When Carolina Chenette considered her conversion journey, she said, “St. Paul and his drive to preach the Gospel has always inspired me, but my patron saint is St. Michael because he’s a warrior, and that’s who God has made me out to be.”

Chenette, a member of St. Luke Parish in Fairfax, came to the United States from Colombia as a child and was raised in Miami, Florida, without any particular faith tradition.

She didn’t know her father growing up, but she knew trauma and, during high school, physical abuse. She tried to deal with it through drugs and alcohol and entered into a period of depression. “My life was shattered,” she said.

She credits her Protestant aunt, a Christian psychologist, with bringing about her initial conversion when she invited Chenette to read the Bible with her. Chenette agreed, and on April 28, 2010, she opened the Scriptures to read: “I will be a Father to you.” She was overcome by God’s promise. “It was a St. Paul on the road to Damascus moment,” she said.

Chenette began pursuing non-denominational Christianity, trained as a missionary and spent a year and a half in Taiwan starting house churches. Eventually, she was called back to Miami and a year later lost her job.

She decided to spend time with family in Vermont. Six weeks before returning to Florida, she met her future husband, Andrew Chenette, who was Catholic. He started “talking about Catholic things, asking if I believed in the true presence of Jesus in the Eucharist. I said I did. For me, it made sense, and I didn’t know Protestants believe the Eucharist is symbolic,” she said.

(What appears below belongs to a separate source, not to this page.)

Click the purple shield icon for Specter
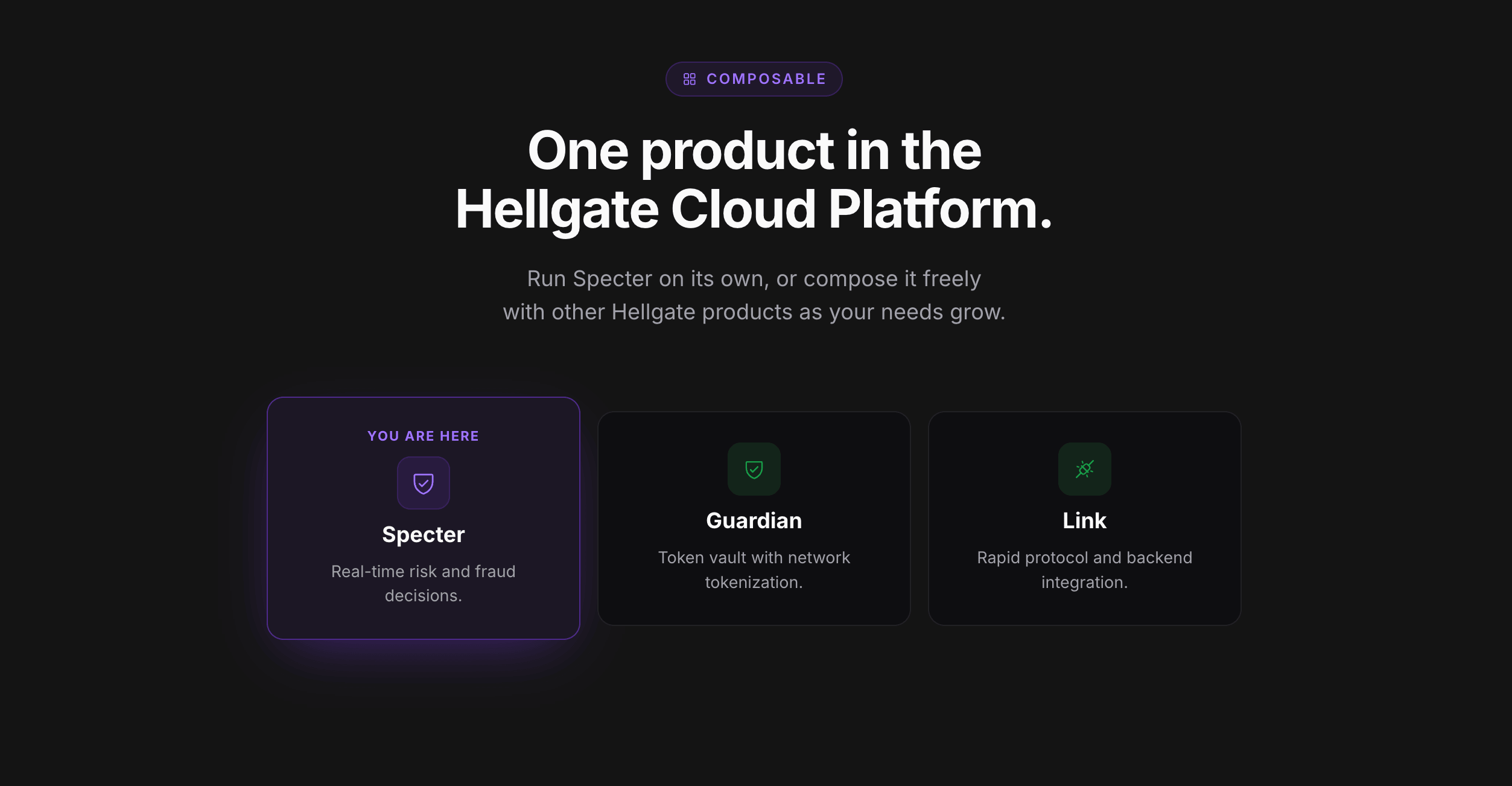Viewport: 1512px width, 786px height. (x=424, y=483)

In Florida, Chenette found a Catholic church she could visit every day, but she was heartbroken she couldn’t receive the Eucharist.

Her belief in the Real Presence and her inability to receive the Eucharist in the Catholic Church became the motivating factor in preparing to become Catholic through the Rite of Christian Initiation of Adults.

Eventually, she joined the RCIA there, though she knew no Catholics to serve as sponsor. “God had someone in mind,” said Chenette, sending Kimberly Toussaint to be “the most amazing friend who taught me so much about the Catholic Church.”

Chenette received her Sacraments of Initiation in 2017 during the Easter Vigil in St. Augustine Parish in Gainesville, Florida.  “I cried when I received the Eucharist for the first time,” she recalled.

Shortly thereafter, Chenette, who earned a master’s degree in elementary education, moved to Vermont where was married. The couple is expecting their second child in August.

Chenette acknowledged her powerful experience of the Catholic faith, noting especially “the way Jesus’ life is so perfectly highlighted through the liturgical calendar. I feel like the Church is calling me to invest my whole life into Jesus and the Gospels. It’s awesome and beautiful. It’s like feeding the hungry.”